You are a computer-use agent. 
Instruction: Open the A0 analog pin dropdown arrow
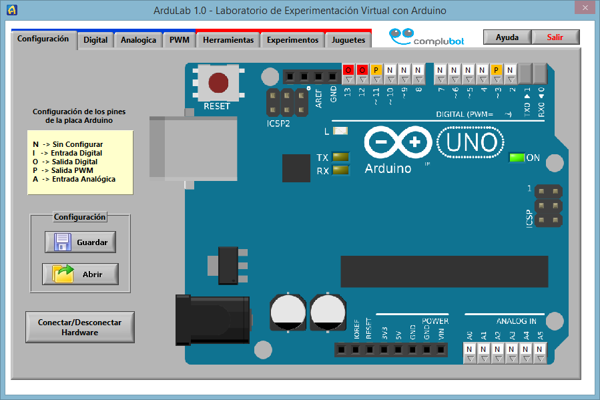pyautogui.click(x=469, y=359)
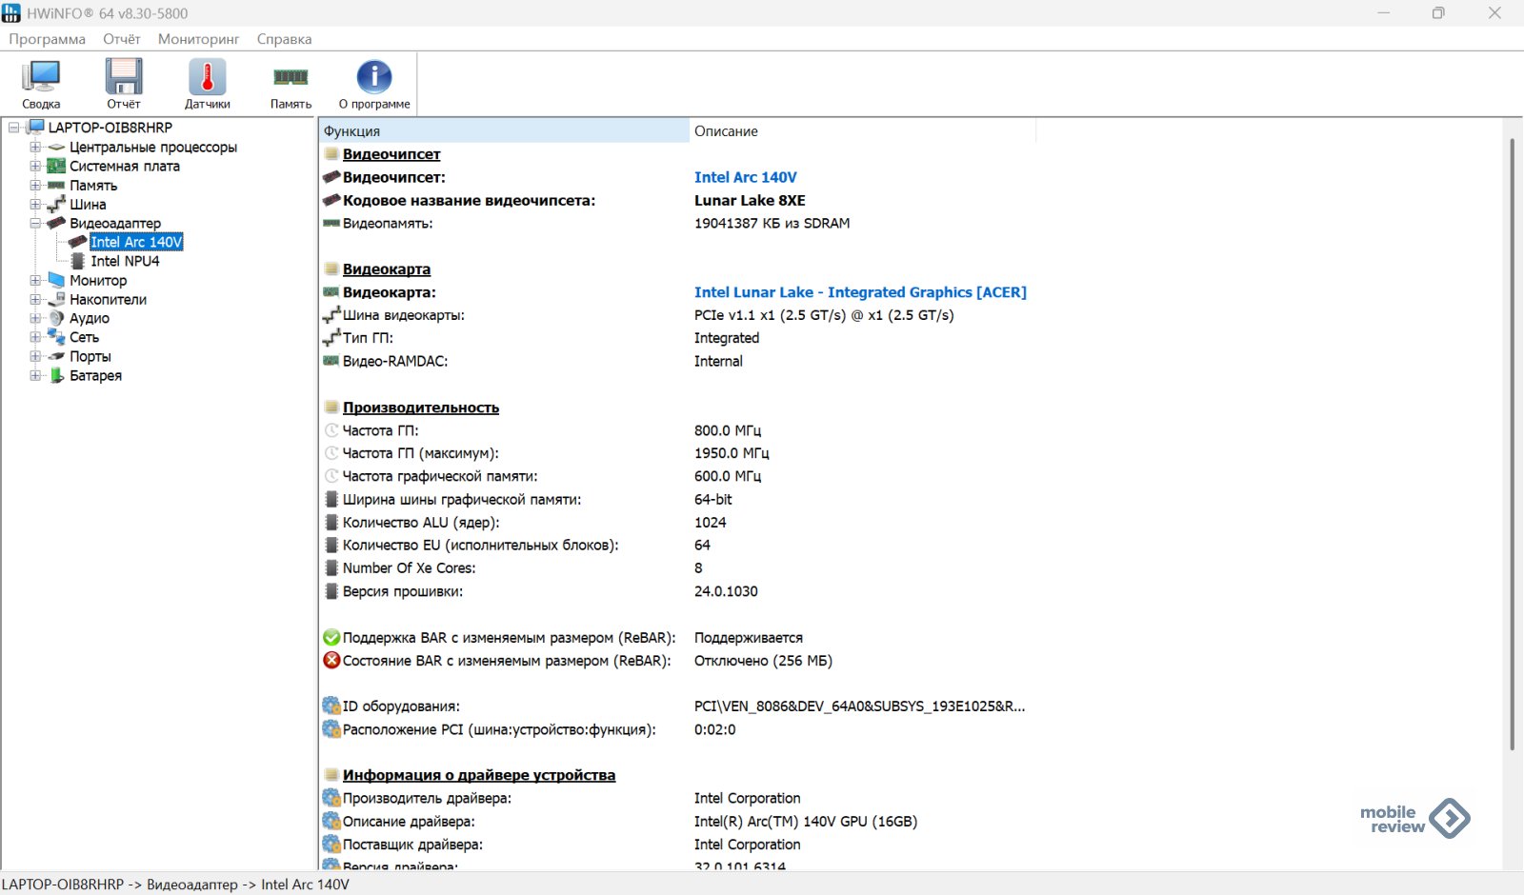1524x895 pixels.
Task: Click the Батарея battery tree item
Action: pyautogui.click(x=95, y=375)
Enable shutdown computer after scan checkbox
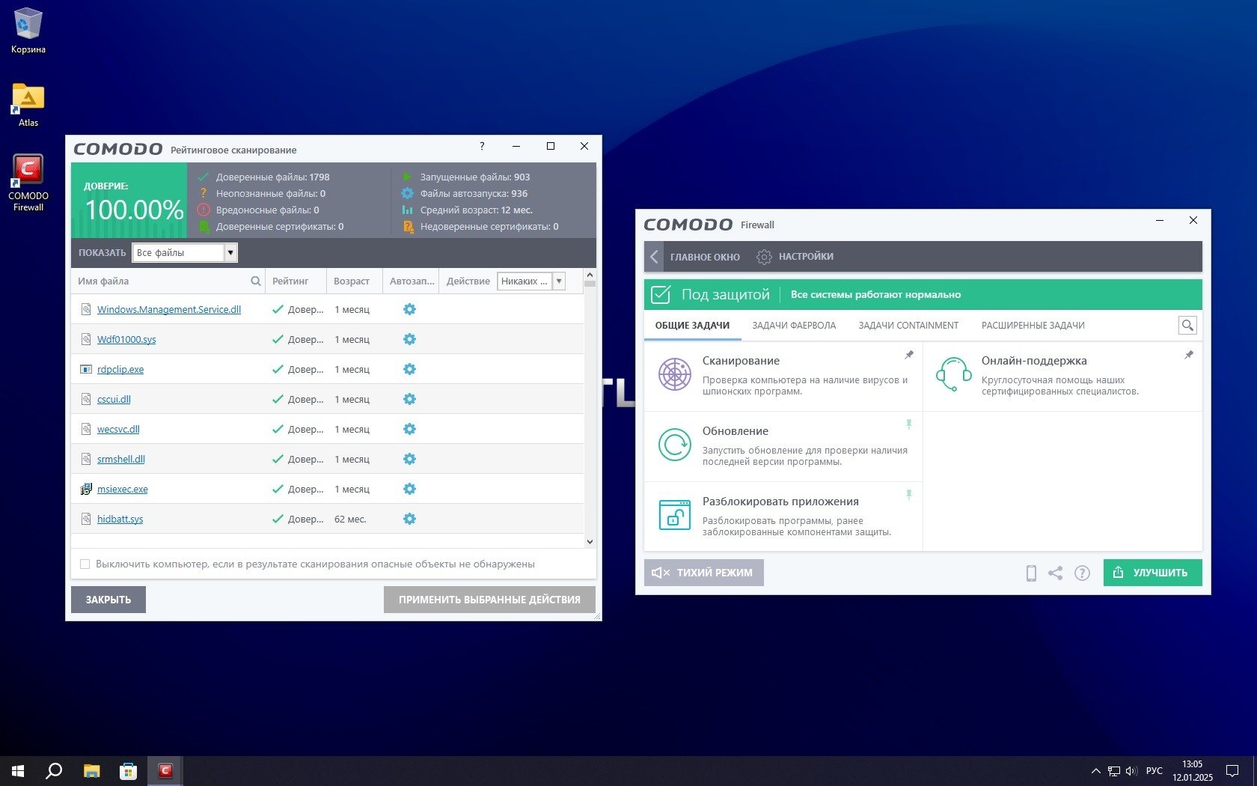 coord(85,564)
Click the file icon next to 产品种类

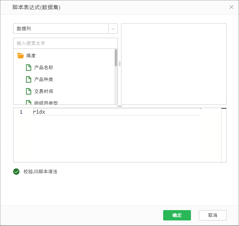(x=28, y=79)
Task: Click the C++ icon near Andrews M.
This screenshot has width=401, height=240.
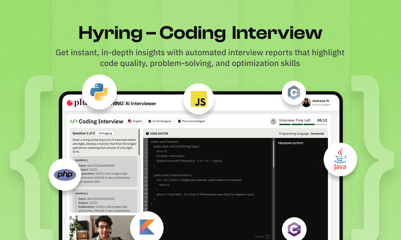Action: [294, 93]
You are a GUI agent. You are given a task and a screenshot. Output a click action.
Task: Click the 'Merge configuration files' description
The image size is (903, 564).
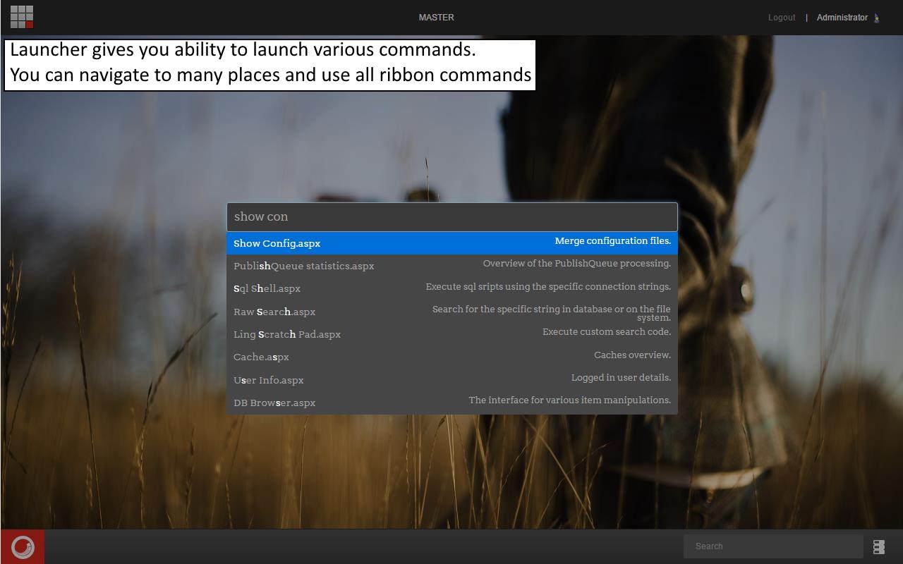(x=612, y=240)
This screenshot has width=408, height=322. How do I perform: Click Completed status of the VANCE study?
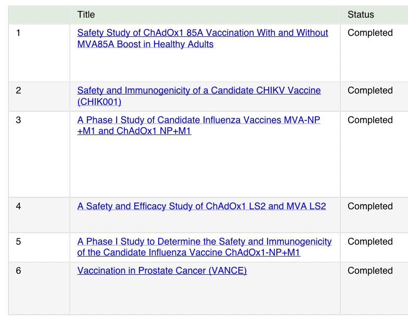coord(370,271)
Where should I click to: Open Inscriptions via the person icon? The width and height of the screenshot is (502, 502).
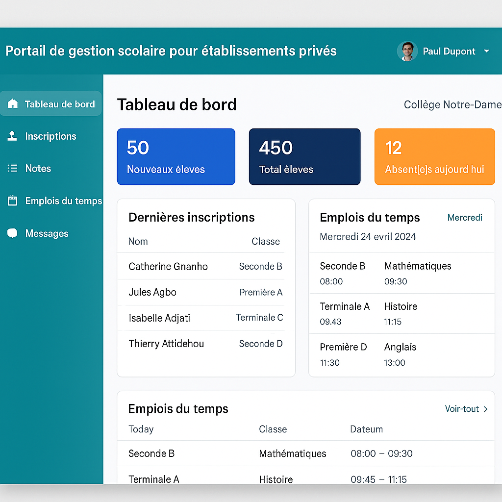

• **Prompt**:
None of the pictures should be copied, but every record above must be restated in full.

• **Exercise output**:
You are a computer-use agent. 
Instruction: Open the A0 analog pin dropdown arrow
pyautogui.click(x=469, y=359)
1524x895 pixels.
Task: Click the Батарея battery tree item
Action: pyautogui.click(x=95, y=375)
Enable shutdown computer after scan checkbox
 coord(85,564)
Click the file icon next to 产品种类

(x=28, y=79)
Task: Click the C++ icon near Andrews M.
This screenshot has width=401, height=240.
Action: [294, 93]
You are a GUI agent. You are given a task and a screenshot. Output a click action.
Task: Click the 'Merge configuration files' description
The image size is (903, 564).
(x=612, y=240)
This screenshot has width=408, height=322. How do I perform: Click Completed status of the VANCE study?
coord(370,271)
Where should I click to: Open Inscriptions via the person icon? The width and height of the screenshot is (502, 502).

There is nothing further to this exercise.